The 5-part nail series also emphasizes the importance of carefully examining the free edge of the nail, which can help predict the proper location when performing a biopsy of a possible melanocytic tumor within the nail matrix. It discusses in further detail how dermoscopy plays a critical role in nail evaluation, providing enhanced visualization of the nail plate and underlying structures. Observing pigmentation within the deeper portion of the nail plate suggests tumor origin from the distal (ventral) nail matrix, whereas involvement of the superficial nail plate suggests origin from the proximal (dorsal) nail matrix. Distinguishing between these locations helps guide biopsy site selection, increases the likelihood of obtaining a definitive diagnosis and reduces morbidity from nail procedures.

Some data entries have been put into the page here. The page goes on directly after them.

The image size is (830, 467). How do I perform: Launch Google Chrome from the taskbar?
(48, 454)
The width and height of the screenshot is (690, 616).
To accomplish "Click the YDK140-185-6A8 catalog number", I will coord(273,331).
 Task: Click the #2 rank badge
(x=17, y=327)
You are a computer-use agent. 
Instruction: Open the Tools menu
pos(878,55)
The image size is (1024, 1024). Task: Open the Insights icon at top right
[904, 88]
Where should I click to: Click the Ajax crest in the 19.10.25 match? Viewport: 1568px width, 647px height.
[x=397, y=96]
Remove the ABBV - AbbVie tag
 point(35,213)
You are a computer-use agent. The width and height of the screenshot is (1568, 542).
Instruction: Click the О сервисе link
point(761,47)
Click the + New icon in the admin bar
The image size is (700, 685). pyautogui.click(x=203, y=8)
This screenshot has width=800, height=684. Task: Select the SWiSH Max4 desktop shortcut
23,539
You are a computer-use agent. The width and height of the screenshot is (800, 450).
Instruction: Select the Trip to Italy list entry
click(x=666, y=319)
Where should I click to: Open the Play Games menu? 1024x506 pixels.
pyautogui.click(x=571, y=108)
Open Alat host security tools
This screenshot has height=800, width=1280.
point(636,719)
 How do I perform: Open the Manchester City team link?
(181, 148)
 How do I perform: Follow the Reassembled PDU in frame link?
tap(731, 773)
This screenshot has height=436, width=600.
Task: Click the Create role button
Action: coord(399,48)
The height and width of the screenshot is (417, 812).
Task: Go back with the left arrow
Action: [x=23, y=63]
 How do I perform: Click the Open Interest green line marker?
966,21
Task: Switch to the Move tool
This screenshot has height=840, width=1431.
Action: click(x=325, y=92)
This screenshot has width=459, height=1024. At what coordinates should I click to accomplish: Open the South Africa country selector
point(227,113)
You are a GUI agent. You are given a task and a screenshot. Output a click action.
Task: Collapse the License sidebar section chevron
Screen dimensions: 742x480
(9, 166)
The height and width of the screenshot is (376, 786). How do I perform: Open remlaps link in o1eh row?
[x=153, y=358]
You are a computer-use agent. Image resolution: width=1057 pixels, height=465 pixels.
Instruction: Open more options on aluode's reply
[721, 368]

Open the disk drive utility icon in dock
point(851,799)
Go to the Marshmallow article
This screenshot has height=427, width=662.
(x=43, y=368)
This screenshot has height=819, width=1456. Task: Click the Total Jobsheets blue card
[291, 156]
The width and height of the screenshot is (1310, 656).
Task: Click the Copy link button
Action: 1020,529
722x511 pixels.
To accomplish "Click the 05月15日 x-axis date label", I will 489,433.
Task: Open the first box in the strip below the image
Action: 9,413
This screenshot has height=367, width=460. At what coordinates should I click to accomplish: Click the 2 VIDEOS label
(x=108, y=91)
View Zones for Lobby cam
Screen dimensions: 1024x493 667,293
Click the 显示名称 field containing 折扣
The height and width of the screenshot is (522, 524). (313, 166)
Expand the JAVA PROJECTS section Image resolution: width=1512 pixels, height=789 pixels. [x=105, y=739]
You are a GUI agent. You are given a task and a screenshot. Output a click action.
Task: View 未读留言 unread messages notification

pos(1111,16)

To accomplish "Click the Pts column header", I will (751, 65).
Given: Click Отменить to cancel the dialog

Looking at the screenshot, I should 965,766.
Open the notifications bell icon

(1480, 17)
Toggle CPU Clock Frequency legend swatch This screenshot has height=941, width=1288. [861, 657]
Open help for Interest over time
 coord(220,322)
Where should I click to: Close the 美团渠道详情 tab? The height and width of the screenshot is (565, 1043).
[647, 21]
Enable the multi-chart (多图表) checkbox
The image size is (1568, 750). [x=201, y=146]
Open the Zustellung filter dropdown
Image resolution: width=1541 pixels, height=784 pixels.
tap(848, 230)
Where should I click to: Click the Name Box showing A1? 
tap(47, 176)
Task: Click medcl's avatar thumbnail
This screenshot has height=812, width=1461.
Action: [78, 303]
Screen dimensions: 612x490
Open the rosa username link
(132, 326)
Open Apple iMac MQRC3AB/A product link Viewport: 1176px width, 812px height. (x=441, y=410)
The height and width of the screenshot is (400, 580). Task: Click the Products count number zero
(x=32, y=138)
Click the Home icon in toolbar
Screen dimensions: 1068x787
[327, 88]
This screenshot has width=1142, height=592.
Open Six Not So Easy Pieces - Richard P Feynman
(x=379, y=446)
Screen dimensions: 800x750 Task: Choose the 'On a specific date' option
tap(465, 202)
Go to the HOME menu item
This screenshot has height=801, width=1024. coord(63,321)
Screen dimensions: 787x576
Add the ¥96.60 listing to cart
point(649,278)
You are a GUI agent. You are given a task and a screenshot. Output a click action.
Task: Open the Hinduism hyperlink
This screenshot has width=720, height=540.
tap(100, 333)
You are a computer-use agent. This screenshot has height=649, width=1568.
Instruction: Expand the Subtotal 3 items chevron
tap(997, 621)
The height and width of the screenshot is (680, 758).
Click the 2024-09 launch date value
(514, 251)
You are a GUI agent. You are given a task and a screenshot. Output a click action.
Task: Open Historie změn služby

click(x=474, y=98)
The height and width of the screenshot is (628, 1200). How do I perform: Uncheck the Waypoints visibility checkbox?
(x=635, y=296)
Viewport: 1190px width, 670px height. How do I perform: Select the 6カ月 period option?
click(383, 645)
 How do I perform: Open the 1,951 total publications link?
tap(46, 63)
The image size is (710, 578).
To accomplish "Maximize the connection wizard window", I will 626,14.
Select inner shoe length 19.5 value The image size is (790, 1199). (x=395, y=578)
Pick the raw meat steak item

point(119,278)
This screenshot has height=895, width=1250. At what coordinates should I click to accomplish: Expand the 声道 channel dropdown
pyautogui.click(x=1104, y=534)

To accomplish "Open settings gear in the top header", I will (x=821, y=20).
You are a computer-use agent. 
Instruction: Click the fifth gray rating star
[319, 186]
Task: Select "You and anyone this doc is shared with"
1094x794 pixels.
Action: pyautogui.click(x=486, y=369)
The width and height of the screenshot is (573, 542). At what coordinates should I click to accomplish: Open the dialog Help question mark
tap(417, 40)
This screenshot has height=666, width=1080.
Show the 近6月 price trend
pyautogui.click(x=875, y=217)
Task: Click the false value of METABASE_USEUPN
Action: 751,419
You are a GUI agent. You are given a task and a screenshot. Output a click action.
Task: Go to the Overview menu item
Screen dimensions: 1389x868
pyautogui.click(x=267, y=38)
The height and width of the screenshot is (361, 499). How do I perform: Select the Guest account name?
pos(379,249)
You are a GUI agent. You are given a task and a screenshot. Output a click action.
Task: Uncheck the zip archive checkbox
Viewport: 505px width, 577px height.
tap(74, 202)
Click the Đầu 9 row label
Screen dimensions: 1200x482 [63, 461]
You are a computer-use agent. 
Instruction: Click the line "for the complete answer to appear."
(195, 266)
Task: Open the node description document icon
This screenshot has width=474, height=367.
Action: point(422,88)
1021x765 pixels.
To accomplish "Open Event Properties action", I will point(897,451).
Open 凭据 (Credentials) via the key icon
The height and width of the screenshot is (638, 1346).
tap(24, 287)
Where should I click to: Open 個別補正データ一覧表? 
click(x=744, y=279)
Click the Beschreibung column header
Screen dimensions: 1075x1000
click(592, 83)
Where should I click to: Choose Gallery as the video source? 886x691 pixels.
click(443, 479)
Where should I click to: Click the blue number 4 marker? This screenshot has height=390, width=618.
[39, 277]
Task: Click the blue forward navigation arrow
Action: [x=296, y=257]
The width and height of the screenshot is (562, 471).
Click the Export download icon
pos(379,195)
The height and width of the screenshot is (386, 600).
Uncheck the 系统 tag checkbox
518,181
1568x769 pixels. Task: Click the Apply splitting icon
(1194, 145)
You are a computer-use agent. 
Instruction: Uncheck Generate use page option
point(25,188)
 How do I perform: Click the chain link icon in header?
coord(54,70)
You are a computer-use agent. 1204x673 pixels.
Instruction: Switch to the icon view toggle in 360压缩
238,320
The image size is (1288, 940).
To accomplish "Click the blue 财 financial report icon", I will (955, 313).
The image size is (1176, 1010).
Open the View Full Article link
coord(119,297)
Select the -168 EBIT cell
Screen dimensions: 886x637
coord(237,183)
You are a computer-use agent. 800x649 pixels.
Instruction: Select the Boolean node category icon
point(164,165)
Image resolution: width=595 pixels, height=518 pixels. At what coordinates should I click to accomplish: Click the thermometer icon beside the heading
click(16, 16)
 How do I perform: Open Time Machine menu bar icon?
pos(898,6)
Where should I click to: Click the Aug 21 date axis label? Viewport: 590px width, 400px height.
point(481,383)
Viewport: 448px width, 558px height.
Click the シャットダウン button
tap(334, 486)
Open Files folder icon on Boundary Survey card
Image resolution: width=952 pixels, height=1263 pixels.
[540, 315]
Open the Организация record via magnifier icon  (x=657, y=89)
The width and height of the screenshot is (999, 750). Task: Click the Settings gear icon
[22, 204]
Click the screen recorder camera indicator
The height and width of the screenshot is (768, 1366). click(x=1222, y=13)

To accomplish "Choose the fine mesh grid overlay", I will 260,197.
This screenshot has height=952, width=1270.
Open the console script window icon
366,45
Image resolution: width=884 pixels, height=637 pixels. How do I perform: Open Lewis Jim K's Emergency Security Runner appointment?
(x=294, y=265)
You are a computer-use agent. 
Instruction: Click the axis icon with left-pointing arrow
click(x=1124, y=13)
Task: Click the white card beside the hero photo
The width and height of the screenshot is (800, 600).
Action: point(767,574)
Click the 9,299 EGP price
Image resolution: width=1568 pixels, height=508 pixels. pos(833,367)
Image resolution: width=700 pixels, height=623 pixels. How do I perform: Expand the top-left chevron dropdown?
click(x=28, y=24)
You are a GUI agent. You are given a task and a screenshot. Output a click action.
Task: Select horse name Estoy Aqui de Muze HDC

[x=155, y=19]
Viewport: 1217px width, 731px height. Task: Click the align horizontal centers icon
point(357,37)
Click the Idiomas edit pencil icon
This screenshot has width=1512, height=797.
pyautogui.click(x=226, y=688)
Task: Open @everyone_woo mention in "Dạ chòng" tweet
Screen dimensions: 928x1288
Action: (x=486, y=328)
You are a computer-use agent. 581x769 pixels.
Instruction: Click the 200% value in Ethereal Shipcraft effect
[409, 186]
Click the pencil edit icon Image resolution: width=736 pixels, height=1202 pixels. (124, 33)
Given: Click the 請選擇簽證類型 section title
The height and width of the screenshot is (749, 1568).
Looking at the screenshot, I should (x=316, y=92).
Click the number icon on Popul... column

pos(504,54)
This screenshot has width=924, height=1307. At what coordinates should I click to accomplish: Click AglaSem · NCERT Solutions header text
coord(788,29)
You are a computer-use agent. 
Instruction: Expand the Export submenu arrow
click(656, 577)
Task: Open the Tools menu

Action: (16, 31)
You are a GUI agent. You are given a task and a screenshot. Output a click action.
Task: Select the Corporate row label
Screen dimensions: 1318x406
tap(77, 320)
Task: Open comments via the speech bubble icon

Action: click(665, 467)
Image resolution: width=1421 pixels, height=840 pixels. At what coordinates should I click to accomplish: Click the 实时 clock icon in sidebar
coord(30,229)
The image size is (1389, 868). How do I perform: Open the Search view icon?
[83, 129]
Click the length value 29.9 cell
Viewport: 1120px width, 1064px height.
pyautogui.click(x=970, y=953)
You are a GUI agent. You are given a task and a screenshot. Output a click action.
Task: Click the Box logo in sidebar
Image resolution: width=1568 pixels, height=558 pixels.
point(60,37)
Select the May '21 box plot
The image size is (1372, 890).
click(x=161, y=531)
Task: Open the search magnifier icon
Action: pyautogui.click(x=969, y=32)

Beyond dermatologic diseases, nail findings may also reflect systemic conditions. For example, yellow nail syndrome may be associated with lymphedema and bronchiectasis. Onycholysis, defined as separation of the nail plate from the nail bed, may occur in inflammatory dermatoses, trauma, infections or from medications. Onychotillomania, a nail-picking disorder, is frequently associated with psychiatric conditions, including obsessive–compulsive disorder. Beau’s lines may result from trauma, chemotherapy, systemic illness, or inflammatory conditions. Additionally, digital clubbing may indicate hypoxia or underlying pulmonary or cardiac disease.
In conclusion, maintaining familiarity with nail disorders, their clinical presentations, and their associated systemic and dermatologic conditions allows dermatology clinicians to more effectively integrate nail examination into routine practice. A concise reference linking nail findings to potential disease states can support accurate diagnosis through clinical evaluation, dermoscopic assessment, and biopsy when indicated, ultimately promoting evidence-based patient care.